Nascido em Calcutá, Sinha foi o quinto filho de Tridibesh e Pramila Sinha. Ele frequentou escolas em Bhagalpur e Bankura. Quando estudante na Universidade de Patna, Bihar, Sinha respondeu com simpatia ao movimento Quit India de Mahatma Gandhi, lançado contra os britânicos em 1942. No entanto, quando se mudou para a Universidade de Calcutá, onde estava a estudar para um mestrado em física, caiu sob o feitiço de Cineastas britânicos e americanos, especialmente John Ford, Billy Wilder, Frank Capra e Carol Reed. Mais tarde, ele afirmou que foi a versão de 1935 de Jack Conway de A Tale of Two Cities, de Dickens, que o motivou a se tornar um cineasta.

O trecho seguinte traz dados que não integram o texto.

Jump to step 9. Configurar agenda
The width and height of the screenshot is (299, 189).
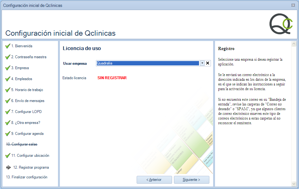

Depois de obter seu mestrado em 1946, Sinha ingressou nos estúdios New Theatres, em Calcutá, como estagiário de engenheiro de som. Dois anos depois, mudou-se para o estúdio Kolkata Movietone e, em 1950, recebeu o convite para o festival de cinema de Londres e a oportunidade de trabalhar nos estúdios Pinewood, perto de Londres, onde conseguiu emprego na unidade do diretor Charles Crichton como engenheiro de som. Ainda em Londres, conheceu as obras dos diretores italianos Federico Fellini, Vittorio De Sica e Roberto Rossellini. Ao retornar à Índia, Sinha fez seu primeiro filme, Ankush (The Goad, 1954), que trazia como personagem central um elefante pertencente a um zamindar (cobrador de impostos). Seu último filme foi lançado em 2001.
Sinha, considerado por muitos críticos como o David Lean da Índia, foi homenageado em festivais internacionais em Berlim, Veneza, Londres, Moscou e São Francisco e recebeu o prêmio Dadasaheb Phalke, a mais alta honraria do cinema concedida pelo governo indiano em 2008.